La nourriture peut-elle nous soulager?

On trouve dans certains aliments d'origine végétale des substances appelées phyto-oestrogènes, qui ont une structure chimique semblable à celles des oestrogènes produits par nos ovaires. On les trouve notamment dans le soya et les graines de lin. Dans son livre Ménopause, nutrition et santé, la diététiste Louise Lambert-Lagacé mentionne que des recherches ont montré que les phyto-oestrogènes contenus dans le soya et les graines de lin diminuent les bouffées de chaleur à la ménopause. Elle recommande d'intégrer à notre alimentation quotidienne au moins 15 ml (1 c. à tab) de graines de lin moulues et environ 100 g de tofu ou 300 ml de boisson de soya. «On doit être patiente, prévient toutefois Mme Lambert-Lagacé, car il faut prévoir 3 à 6 semaines avant de ressentir une différence.» Elle suggère également d'augmenter notre consommation d'aliments riches en bore, un minéral comme le calcium et le fer. «Comme son action s'apparente à celle des oestrogènes - mais avec un pouvoir plus limité -, le bore peut aider à diminuer les bouffées de chaleur», écrit-elle. La plupart des fruits et des légumes, tout comme les légumineuses et les noix, contiennent du bore, notamment les avocats, les pruneaux, les raisins et abricots séchés de même que les haricots rouges cuits et les noisettes. D'autre part, il est à noter que le café, l'alcool et les mets épicés peuvent augmenter les bouffées de chaleur.

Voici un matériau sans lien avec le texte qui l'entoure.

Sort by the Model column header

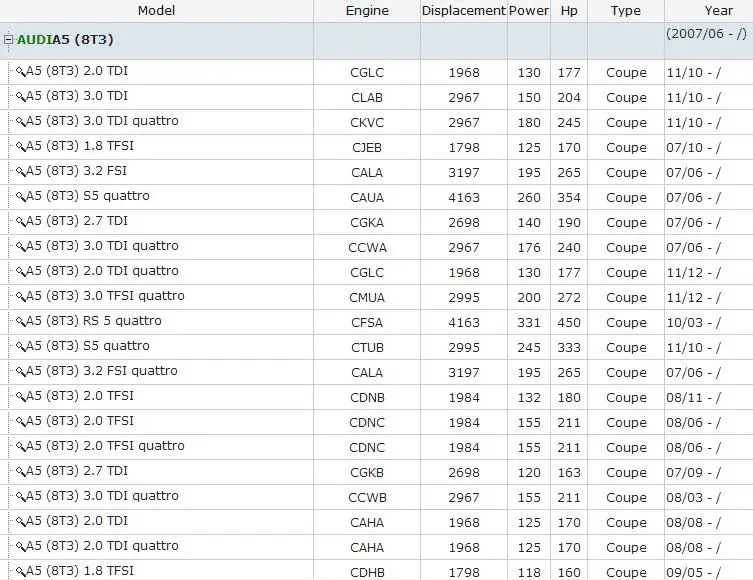tap(156, 11)
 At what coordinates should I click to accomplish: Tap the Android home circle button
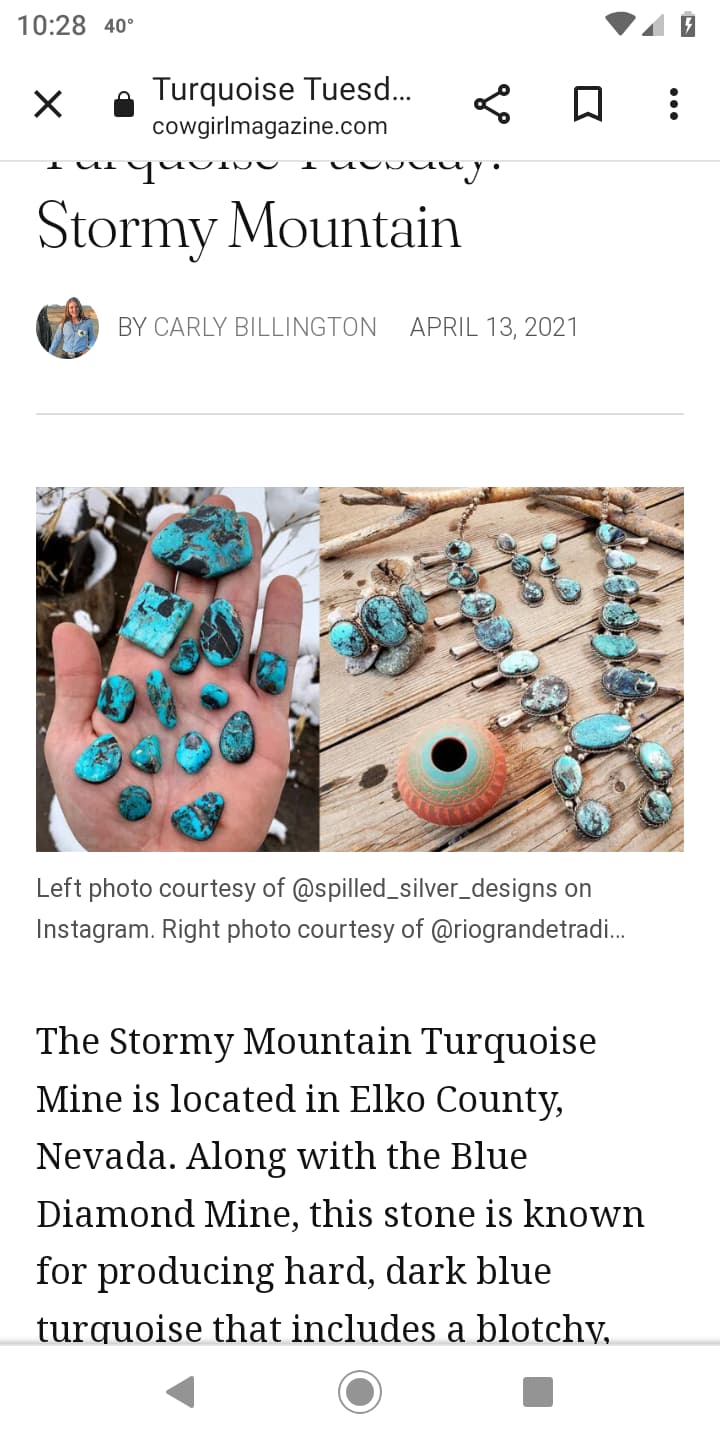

Certains produits naturels comme le trèfle rouge et l'actée à grappes noires en capsules contiennent aussi des phyto-oestrogènes pouvant réduire les bouffées de chaleur. «Les phyto-oestrogènes ne réduisent les bouffées de chaleur que d'une par jour, mais l'effet placebo les réduit de 30%, indique la Dre Dodin. Mais il y a peu d'études sur les effets à long terme de ces produits et je recommande aux femmes d'aller chercher les phyto-oestrogènes dans l'alimentation plutôt que dans les suppléments pour éviter les excès.» Sans oublier que les produits naturels ne sont pas remboursés par les assurances ni la RAMQ. La SOGC prévient aussi qu'il n'existe aucunes données à long terme sur l'innocuité des remèdes à base de plantes médicinales.